Affair with my therapist
I am 22 years old. For over 2 years, I have been involved in a complex relationship. I have been the Mistress to a man who is 28 years my senior. He was my psychologist from the time I was 14 until I was 18. After I stopped seeing him for therapy, we became friends. I never had sexual feelings for him prior to when he began to come on to me, which was a few days before I left to move 3,000 miles away.
He has been involved with a woman who is close to his age for 12 or 13 years. He does not feel romantic love for her, nor is he physically attracted to her. They don't have a good relationship, and do not communicate with each other. This man and I were not sexually intimate from the beginning. I had moved away, and we discussed the situation via letters. A few months after things got heated up, I went to see him, and that's when the physical intimacy started. Shortly afterwards, I moved back to be closer to him. He told me that he loved me like he had never anyone else before, and that he wanted to be with me. We were very close, and I considered him my best friend. He was very caring and loving and for a while, I was happy.
Then I started to realize that he wasn't changing anything with his main relationship in order to be with me. I became very depressed, and it became so extreme that at one point, I attempted suicide and nearly succeeded. I stayed with him though, and he kept promising that things would "happen" in time. Things never did happen, though, and about 7 months ago, he told me that he was addicted to heroin, and told me that it was because of all the pressure that I had been putting on him. I tried to help him quit, but each time it didn't work, he would blame me.
The main problem that I have is that because of this relationship, I have lost all my friends. Any friends I had in the area where he lives (and I used to live) I lost - partly because I wasn't allowed to mention anything about my relationship to these people, partly because he was very jealous of any friends of mine. Recently, I told him that I can't stay in this situation because it is not satisfying my needs, I am very depressed, and I don't think that he will ever be with me. I told him that he might feel love for me, but he obviously doesn't love me enough to be with me. I know that this is something that I needed to do, but still I feel incredibly lonely, even more lonely than I felt the whole time that I was with him and living my life alone while he lived with the other woman.
My question, is in two parts -- how do I move on from this relationship without any social supports? (I have absolutely no friends other than this man) And, how can I feel confident enough to make friends? I don't drink, or hang out in bars, which makes socializing very difficult. I have a very difficult time relating to anyone my age, and always have, since I was a child. I have very little free time because I work and go to school full time.

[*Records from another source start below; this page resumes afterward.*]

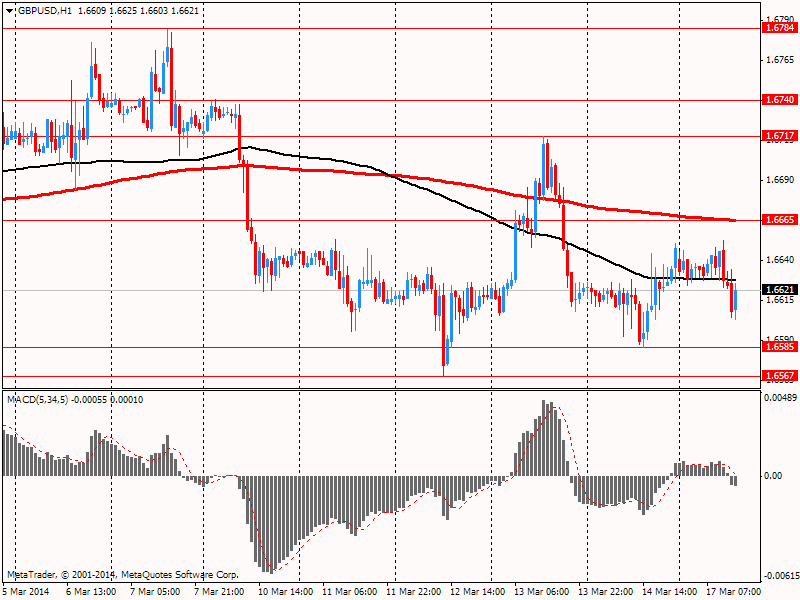Click the red 1.6665 level label

[780, 220]
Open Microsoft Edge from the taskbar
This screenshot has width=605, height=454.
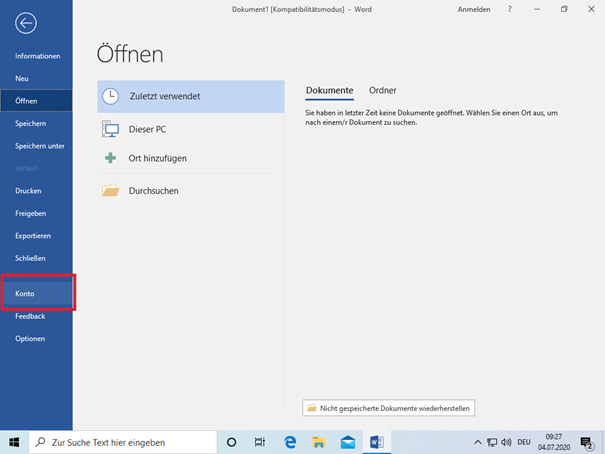click(x=290, y=442)
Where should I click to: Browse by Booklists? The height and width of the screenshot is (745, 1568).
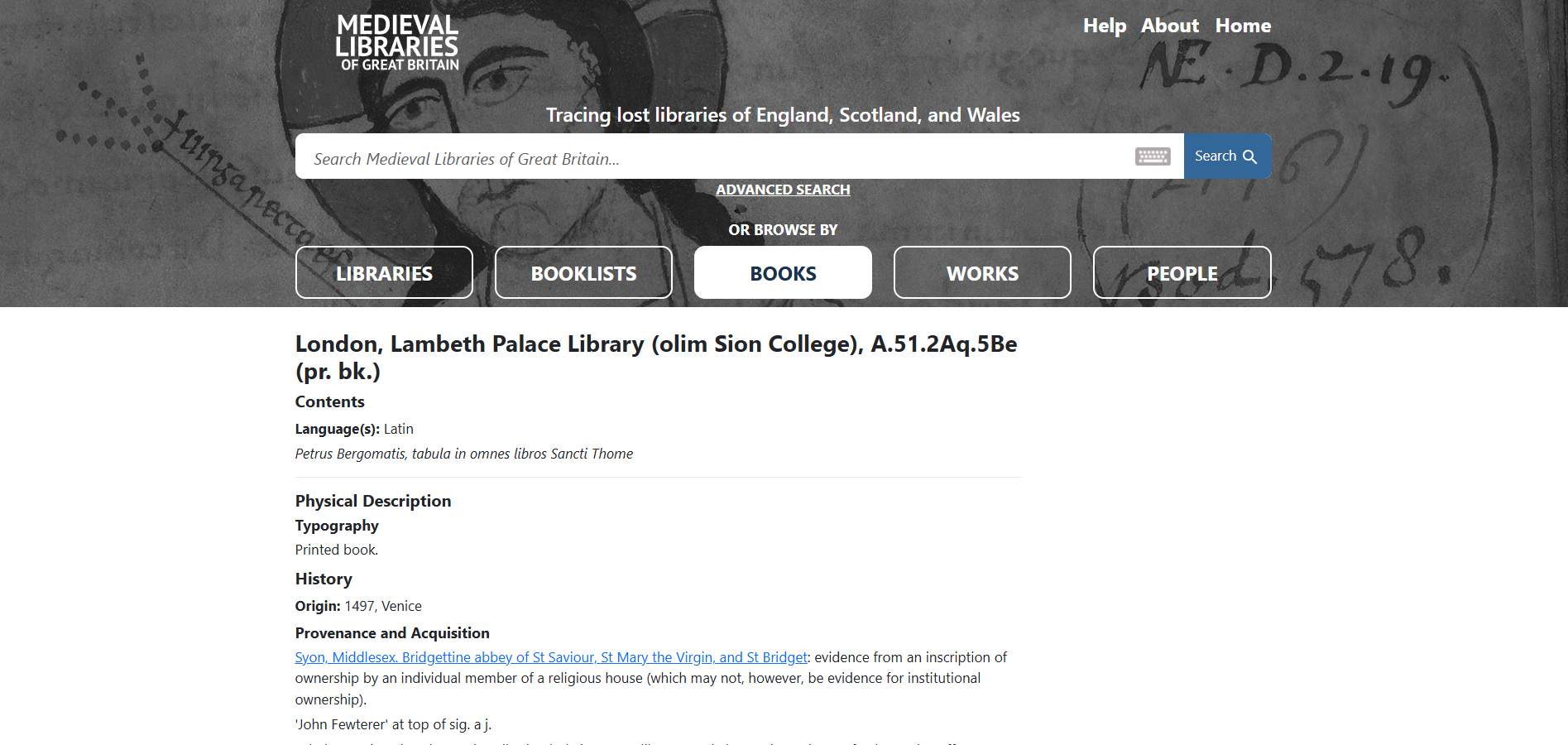583,273
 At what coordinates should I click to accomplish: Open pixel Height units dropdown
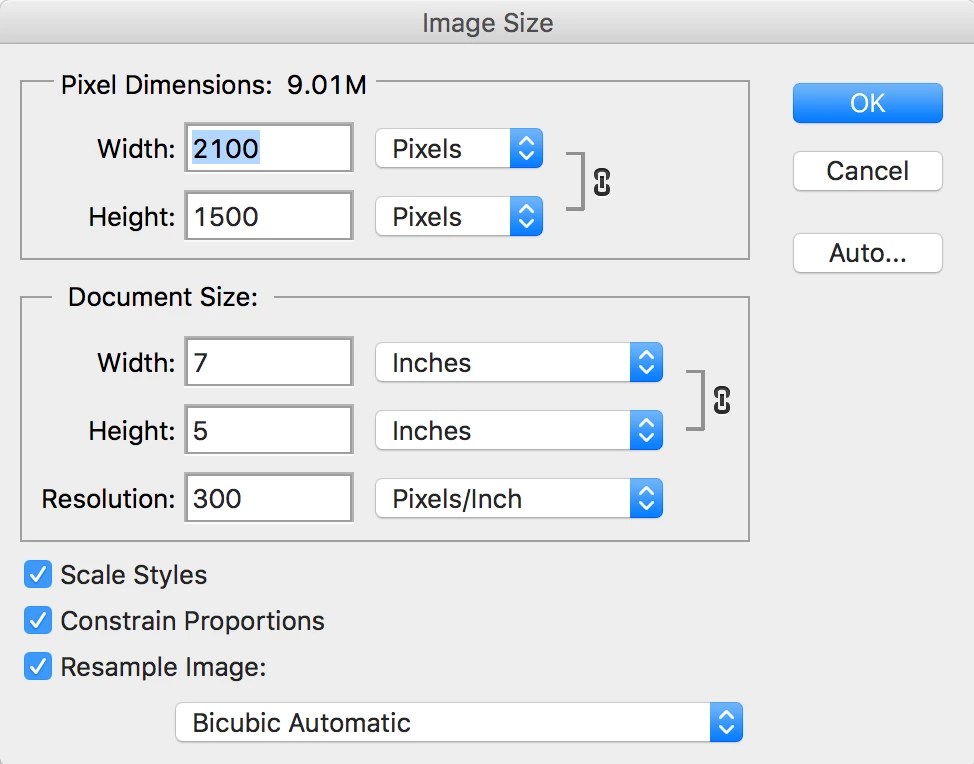[459, 217]
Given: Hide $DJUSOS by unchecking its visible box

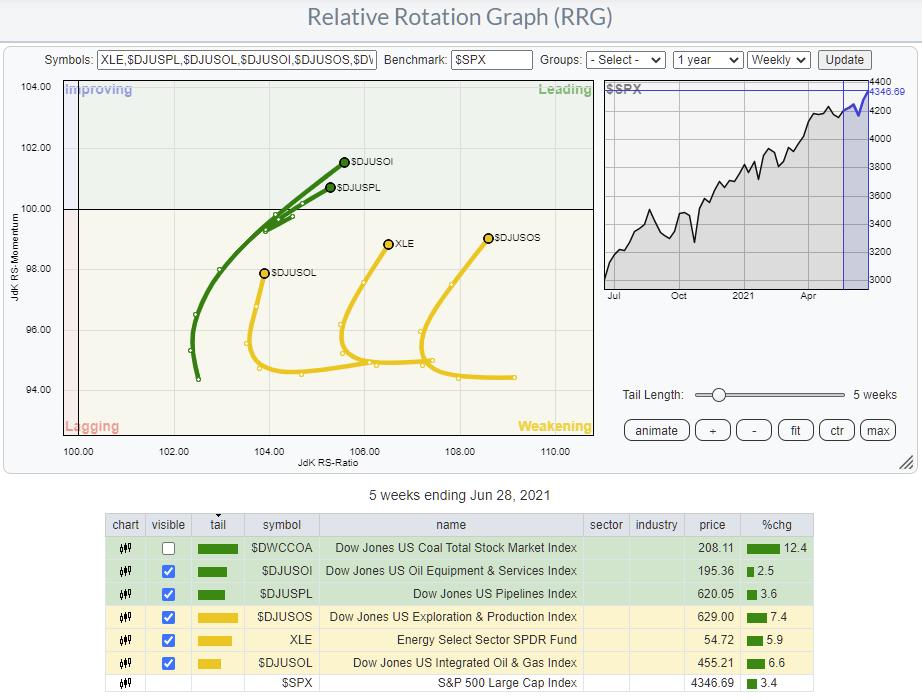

Any spare time I have is spent studying. I don't know how to meet people, and I don't feel confident that anyone would want to be around me. I feel like the only thing I am good for is being someone's lover.
I noticed that your letter has been available for some time without being selected for a response. I think the reason for this is probably because these problems are SO complicated that a brief letter from one of us isn't likely to be of very much concrete help.
You absolutely need a very good therapist to help you sort all of this out... and your energy right now should be invested in finding that therapist. I wonder if you might fear starting another therapeutic relationship since this one became so complicated?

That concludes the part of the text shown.